Sciensano collects information on the number of people diagnosed with tick-borne encephalitis in Belgium and on the place of infection (country where the person traveled). We also collect information on the circulation of the virus in animals and on areas at risk of tick bites in the country.
In the majority of cases, tick bites are harmless, but they can sometimes cause certain diseases in humans, including tick-borne encephalitis. To date, this disease has not yet been diagnosed in humans in Belgium, but the virus has been shown to circulate in animals and exposure is possible in several European countries, such as Austria and Germany. A vaccine is recommended when traveling to one of these at-risk countries.
What is tick-borne encephalitis?
Tick-borne encephalitis is a disease caused by a virus, which is transmitted when bitten by a tick. In Europe, ticks involved in transmission are mainly of the genus Ixodes, which are found in shaded areas covered with thick litter or densely invaded by brush, ferns, and tall grasses. Small rodents are the natural reservoir of the virus.
Transmission of the virus is also possible through ingestion of unpasteurized milk and milk products from infected cattle, sheep and goats.
In about two thirds of cases, infection in humans will not cause symptoms and will therefore go unnoticed.
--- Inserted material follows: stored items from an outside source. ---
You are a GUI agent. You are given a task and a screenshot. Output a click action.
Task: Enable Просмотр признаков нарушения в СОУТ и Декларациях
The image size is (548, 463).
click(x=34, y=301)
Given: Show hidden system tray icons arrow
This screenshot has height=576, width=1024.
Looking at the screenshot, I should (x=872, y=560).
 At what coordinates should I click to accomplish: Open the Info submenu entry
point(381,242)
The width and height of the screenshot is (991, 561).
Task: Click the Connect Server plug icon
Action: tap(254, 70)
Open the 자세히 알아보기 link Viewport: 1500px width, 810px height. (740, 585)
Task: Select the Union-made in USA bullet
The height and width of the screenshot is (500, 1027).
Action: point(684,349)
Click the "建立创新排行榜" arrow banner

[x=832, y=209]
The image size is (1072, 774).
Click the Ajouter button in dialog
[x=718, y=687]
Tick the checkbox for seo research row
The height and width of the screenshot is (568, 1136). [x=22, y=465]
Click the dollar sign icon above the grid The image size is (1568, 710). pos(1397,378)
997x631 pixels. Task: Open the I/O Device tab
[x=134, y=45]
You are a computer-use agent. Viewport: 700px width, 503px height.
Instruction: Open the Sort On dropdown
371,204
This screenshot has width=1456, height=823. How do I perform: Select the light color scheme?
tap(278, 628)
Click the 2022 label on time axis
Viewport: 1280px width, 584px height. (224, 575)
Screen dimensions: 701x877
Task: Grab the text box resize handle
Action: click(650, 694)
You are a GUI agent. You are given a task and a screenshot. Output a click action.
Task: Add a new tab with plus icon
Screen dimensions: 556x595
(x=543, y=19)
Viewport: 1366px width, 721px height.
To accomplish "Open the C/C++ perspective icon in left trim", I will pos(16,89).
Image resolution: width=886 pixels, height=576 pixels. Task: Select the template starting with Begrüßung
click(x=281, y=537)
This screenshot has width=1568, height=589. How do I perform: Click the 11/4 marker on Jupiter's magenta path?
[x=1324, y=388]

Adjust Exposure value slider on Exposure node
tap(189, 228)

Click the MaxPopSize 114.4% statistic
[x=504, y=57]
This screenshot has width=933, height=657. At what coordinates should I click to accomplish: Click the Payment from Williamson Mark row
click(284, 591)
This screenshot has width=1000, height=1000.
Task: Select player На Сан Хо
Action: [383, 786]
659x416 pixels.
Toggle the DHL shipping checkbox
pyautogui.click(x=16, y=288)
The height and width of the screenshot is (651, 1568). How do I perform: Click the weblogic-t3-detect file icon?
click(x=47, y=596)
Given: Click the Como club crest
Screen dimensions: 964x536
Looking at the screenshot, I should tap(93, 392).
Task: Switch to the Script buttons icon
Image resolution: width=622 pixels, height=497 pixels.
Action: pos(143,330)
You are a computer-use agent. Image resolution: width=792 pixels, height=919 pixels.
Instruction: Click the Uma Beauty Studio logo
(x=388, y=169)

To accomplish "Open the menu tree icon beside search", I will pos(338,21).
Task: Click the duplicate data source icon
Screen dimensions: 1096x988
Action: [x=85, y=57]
When the disease develops, two symptomatic phases are usually separated by a symptom-free period: one phase of influenza syndrome and another characterized by damage to the central nervous system (meningoencephalitis). In this case, the disease can be severe, with a mortality rate of 0.5% to 2%.
Risk of infection
The risk of infection varies according to the seasons and is highest from June to October, i.e. during the period of tick activity.
The disease is present in Asia and Europe, with a higher risk in Central Europe (Austria, Switzerland, Germany) and in Eastern Europe (Czech Republic, Hungary, Poland, etc.), in the Baltic republics (Estonia, Latvia, Lithuania), as well as in certain regions in Sweden and Finland. In Belgium, studies on animals (deer, wild boar, cows) have shown that the virus also circulates in Belgium. But to date, the disease has not been diagnosed in a person who has not traveled to an at-risk country.
There is a vaccine that is recommended in Belgium for people who travel to an area or country at risk and engage in outdoor activities (bivouacking, hiking, etc.).
Information for health professionals
As the vector for the transmission of TBEV virus is present in Belgium, and because animal surveillance has detected antibodies against the virus in different species of animals at different locations, tick-borne encephalitis should be included in the differential diagnosis of encephalitis.
Vaccination should also be recommended for people planning a trip with outdoor activities to a country where the disease is endemic.